Passage shown:
╔══
Uncertainty around the euro overshadows everything and “is a big weakness” in Ireland, according to the analyst.
Saving the euro
It is “still plausible” that the euro will hold together, according to O’Brien. Speaking at an eolas seminar on the euro crisis, he said that the provision of three-year funding to the banking system by the European Central Bank “has had a major impact in terms of lowering the cost of sovereign funding [and has] helped to recapitalise the banking system by stealth.”
“There’s massive profit to be made in borrowing at 1 per cent and buying a sovereign bond that yields 5 or 6 per cent. It’s a money-making machine,” he told delegates.
Greater liberalisation and structural reforms in southern European countries could “help boost economic growth,” O’Brien predicted.
The ECB can do more by directing its Security Markets Programme and monetising debt, O’Brien suggested. Although, that was “very much a last resort and there are all sorts of legal difficulties.”
Another option would be to “turn the bail-out funds into banks with banking licences.” This would mean that “the EFSF or the ESM [could] go and tap the ECB.” While that has not been done to date, “it’s a possibility,” O’Brien claimed.
╚══
Set of tasks:
1. Can you return the text of the euro crisis passage between "Saving the euro" and "he told delegates.", inclusive?
2. Could you write the next part of the euro crisis passage, picking up after its last sentence?
The items play no role here.

Stored records:
╔══
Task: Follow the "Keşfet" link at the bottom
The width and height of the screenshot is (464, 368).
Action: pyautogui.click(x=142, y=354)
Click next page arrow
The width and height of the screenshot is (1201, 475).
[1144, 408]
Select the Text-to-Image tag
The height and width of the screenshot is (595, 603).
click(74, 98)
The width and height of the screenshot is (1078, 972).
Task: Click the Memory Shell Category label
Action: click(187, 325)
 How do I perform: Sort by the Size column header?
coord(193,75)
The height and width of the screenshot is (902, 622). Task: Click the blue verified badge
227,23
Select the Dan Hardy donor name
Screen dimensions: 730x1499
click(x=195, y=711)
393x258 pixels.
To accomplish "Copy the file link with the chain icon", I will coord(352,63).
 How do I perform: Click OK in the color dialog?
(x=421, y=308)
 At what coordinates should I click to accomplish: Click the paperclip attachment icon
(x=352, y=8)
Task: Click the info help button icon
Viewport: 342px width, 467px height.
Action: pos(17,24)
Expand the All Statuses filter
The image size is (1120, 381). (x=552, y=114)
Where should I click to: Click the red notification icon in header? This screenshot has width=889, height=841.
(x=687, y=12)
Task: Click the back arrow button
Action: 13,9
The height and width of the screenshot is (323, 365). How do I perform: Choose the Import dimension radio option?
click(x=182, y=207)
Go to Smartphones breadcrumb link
╚══
Responses to the exercise:
1.
Saving the euro
It is “still plausible” that the euro will hold together, according to O’Brien. Speaking at an eolas seminar on the euro crisis, he said that the provision of three-year funding to the banking system by the European Central Bank “has had a major impact in terms of lowering the cost of sovereign funding [and has] helped to recapitalise the banking system by stealth.”
“There’s massive profit to be made in borrowing at 1 per cent and buying a sovereign bond that yields 5 or 6 per cent. It’s a money-making machine,” he told delegates.

2.
Ultimately, the European Union could become a fiscal union. “It seems to me that in the euro zone as a whole, the position is better than both the UK and the US, and indeed Japan, in terms of external balance and fiscal balance. [However], there’s a weakest link problem. When you don’t have a fiscal union or a monetary union, you are always going to have a weakest link problem … The only way you are going to deal with that is by creating a fiscal union,” he stated, predicting this could happen in 10 to 20 years’ time.
A second scenario is a partial break-up of the euro zone, with Greece being ejected.
Greece is clearly a sectional case in many ways: economically, politically, socially it’s very difficult to see things improving,” O’Brien remarked. “It’s very much a border-line failed state.” While “legally, there is no mechanism to remove a country from the euro zone, O’Brien adds: “My view is, if a crisis becomes sufficiently grave, a way will be found around legal constraints.” This “nightmare scenario” would have significant knock-on effects on the weaker peripheral countries: Portugal, Ireland, Spain and Italy.
“There would almost certainly be a bank-run, the shut-down of banks, capital controls. Citizens in other member states would look on and [decide] to eject the other peripheral countries,” he predicted.
Retaining the core
Thirdly, O’Brien suggested the possibility of retaining a core euro zone, and the removal of weaker, under-performing member states.
“If you are going to have surgery, it’s best to cut all of the bad stuff out at the same time,” he said.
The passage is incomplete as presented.